» **Task**: Only what runs from the line with "Click the iClear" to the final line of the records below should be given again, word for word.

» **Data**:
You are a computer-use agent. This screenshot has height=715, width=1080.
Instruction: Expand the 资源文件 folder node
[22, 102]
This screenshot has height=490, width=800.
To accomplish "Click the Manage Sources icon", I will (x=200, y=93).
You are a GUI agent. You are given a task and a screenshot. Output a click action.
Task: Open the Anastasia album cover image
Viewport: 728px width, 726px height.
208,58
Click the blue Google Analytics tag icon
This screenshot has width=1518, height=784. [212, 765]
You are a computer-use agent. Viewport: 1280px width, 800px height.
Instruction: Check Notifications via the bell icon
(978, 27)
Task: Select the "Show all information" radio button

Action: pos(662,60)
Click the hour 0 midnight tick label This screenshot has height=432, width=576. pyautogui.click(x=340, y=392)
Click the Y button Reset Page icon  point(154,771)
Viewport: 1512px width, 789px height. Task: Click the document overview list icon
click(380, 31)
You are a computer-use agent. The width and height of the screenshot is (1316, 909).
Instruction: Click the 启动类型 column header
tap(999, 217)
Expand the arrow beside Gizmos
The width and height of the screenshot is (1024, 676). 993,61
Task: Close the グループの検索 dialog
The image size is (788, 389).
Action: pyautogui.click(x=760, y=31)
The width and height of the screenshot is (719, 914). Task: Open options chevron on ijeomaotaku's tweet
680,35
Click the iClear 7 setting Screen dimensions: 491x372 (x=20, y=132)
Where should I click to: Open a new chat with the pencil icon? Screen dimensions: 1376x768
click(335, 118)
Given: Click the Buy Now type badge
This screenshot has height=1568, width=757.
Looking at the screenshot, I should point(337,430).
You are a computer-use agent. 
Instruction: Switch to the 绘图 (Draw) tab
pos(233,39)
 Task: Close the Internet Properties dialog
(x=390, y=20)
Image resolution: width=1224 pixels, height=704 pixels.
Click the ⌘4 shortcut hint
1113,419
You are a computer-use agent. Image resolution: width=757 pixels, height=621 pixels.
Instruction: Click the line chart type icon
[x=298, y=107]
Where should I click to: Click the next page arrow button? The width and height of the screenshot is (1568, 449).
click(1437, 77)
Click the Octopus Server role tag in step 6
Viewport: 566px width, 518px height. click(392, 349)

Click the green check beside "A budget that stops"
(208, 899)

» **Task answer**:
Click the iClear 7 setting Screen dimensions: 491x372 (x=20, y=132)
Where should I click to: Open a new chat with the pencil icon? Screen dimensions: 1376x768
click(335, 118)
Given: Click the Buy Now type badge
This screenshot has height=1568, width=757.
Looking at the screenshot, I should point(337,430).
You are a computer-use agent. 
Instruction: Switch to the 绘图 (Draw) tab
pos(233,39)
 Task: Close the Internet Properties dialog
(x=390, y=20)
Image resolution: width=1224 pixels, height=704 pixels.
Click the ⌘4 shortcut hint
1113,419
You are a computer-use agent. Image resolution: width=757 pixels, height=621 pixels.
Instruction: Click the line chart type icon
[x=298, y=107]
Where should I click to: Click the next page arrow button? The width and height of the screenshot is (1568, 449).
click(1437, 77)
Click the Octopus Server role tag in step 6
Viewport: 566px width, 518px height. click(392, 349)

Click the green check beside "A budget that stops"
(208, 899)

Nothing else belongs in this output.